---- SOURCE DATA

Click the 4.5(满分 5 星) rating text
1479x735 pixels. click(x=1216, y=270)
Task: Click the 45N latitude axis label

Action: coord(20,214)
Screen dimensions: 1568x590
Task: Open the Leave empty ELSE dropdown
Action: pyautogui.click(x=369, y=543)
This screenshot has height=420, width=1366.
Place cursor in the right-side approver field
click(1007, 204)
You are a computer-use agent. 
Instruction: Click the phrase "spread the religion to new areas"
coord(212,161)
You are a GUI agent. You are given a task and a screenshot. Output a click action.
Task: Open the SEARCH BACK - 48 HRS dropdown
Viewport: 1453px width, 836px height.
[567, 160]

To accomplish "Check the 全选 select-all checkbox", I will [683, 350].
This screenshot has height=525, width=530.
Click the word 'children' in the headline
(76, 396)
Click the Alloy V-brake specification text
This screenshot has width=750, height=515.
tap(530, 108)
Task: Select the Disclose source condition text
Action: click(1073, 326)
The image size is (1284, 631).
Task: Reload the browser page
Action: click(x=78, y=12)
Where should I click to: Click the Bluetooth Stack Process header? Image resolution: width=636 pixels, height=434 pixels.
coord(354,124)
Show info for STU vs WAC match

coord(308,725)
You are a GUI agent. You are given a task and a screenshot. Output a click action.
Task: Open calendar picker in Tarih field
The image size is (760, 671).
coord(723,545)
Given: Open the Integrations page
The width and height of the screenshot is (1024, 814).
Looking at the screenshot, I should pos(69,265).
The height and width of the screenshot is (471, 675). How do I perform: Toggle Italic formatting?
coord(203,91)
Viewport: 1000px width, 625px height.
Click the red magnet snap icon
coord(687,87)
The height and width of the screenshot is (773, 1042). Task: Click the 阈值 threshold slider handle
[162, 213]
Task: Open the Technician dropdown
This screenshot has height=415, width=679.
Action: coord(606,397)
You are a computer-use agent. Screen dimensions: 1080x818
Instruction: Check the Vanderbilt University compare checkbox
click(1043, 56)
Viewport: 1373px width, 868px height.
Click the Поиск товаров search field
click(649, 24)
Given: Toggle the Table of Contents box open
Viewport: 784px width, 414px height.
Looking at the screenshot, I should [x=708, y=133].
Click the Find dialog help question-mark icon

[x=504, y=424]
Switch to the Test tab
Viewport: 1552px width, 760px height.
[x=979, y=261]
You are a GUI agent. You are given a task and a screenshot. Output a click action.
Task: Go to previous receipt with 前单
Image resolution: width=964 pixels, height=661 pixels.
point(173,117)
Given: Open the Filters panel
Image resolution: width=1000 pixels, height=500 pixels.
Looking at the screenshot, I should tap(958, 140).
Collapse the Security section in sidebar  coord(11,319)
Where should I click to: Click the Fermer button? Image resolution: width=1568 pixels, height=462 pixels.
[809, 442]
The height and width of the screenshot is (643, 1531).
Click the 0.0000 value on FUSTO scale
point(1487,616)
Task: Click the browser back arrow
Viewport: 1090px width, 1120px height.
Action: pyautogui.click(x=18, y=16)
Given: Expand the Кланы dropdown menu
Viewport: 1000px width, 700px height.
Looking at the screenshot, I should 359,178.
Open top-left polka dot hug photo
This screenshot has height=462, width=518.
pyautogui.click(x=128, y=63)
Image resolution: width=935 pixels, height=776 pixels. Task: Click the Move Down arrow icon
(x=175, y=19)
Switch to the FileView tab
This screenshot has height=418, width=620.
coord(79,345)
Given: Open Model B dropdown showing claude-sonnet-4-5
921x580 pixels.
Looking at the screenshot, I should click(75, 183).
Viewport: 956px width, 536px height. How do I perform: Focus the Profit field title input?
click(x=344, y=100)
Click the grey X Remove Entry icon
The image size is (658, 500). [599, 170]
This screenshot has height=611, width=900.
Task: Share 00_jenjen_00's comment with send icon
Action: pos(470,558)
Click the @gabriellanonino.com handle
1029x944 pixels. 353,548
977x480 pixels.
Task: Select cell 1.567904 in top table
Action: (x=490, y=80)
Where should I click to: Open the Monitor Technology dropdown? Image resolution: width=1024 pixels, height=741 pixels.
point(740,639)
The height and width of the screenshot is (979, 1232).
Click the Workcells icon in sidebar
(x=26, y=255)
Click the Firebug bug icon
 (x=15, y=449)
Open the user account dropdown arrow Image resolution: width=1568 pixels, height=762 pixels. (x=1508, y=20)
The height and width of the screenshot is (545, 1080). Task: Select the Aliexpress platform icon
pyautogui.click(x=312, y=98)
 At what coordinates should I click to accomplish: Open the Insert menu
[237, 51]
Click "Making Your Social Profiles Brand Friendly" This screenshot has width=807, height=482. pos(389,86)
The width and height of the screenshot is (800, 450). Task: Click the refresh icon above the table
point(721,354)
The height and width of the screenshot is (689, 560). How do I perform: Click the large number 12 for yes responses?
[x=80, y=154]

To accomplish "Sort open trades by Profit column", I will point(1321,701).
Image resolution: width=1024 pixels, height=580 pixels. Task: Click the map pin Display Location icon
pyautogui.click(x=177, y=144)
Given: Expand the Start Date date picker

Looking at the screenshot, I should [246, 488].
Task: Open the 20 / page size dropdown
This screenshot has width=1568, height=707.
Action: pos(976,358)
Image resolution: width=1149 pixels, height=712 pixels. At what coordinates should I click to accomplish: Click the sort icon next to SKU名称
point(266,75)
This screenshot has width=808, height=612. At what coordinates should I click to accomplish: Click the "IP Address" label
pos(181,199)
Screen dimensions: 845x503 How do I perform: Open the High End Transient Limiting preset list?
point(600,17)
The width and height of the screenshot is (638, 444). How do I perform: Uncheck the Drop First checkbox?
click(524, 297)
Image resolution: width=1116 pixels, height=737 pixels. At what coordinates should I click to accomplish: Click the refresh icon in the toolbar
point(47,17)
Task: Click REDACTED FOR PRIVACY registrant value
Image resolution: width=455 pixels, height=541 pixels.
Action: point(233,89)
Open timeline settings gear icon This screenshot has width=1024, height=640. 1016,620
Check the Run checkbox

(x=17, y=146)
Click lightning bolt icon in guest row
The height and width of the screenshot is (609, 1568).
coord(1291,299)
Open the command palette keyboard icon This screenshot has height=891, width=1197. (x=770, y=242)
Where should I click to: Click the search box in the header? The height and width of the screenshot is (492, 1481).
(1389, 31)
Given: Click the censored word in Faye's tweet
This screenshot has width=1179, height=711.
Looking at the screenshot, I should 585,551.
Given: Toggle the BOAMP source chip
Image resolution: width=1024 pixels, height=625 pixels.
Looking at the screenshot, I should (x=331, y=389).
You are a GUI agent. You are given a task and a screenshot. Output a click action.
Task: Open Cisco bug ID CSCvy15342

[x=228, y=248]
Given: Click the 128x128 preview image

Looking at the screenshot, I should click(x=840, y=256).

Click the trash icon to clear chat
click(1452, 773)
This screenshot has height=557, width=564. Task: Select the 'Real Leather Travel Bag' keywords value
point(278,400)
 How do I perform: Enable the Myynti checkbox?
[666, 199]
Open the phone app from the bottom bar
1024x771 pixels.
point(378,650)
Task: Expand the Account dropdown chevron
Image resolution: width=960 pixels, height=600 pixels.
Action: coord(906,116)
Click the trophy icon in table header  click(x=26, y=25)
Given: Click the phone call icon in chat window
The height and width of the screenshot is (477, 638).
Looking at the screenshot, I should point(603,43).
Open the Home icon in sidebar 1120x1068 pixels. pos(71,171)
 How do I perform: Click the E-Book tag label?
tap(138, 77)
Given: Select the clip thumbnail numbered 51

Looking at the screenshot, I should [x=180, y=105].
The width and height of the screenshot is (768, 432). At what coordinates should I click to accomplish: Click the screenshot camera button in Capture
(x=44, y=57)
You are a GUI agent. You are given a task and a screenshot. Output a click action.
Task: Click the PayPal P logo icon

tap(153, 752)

--------

> **TRY IT**: Repeat only the stretch of lines that begins at the line containing "How do I perform: Enable" and ends at the last line above, both included.

> **SOLUTION**:
 How do I perform: Enable the Myynti checkbox?
[666, 199]
Open the phone app from the bottom bar
1024x771 pixels.
point(378,650)
Task: Expand the Account dropdown chevron
Image resolution: width=960 pixels, height=600 pixels.
Action: coord(906,116)
Click the trophy icon in table header  click(x=26, y=25)
Given: Click the phone call icon in chat window
The height and width of the screenshot is (477, 638).
Looking at the screenshot, I should point(603,43).
Open the Home icon in sidebar 1120x1068 pixels. pos(71,171)
 How do I perform: Click the E-Book tag label?
tap(138, 77)
Given: Select the clip thumbnail numbered 51

Looking at the screenshot, I should [x=180, y=105].
The width and height of the screenshot is (768, 432). At what coordinates should I click to accomplish: Click the screenshot camera button in Capture
(x=44, y=57)
You are a GUI agent. You are given a task and a screenshot. Output a click action.
Task: Click the PayPal P logo icon

tap(153, 752)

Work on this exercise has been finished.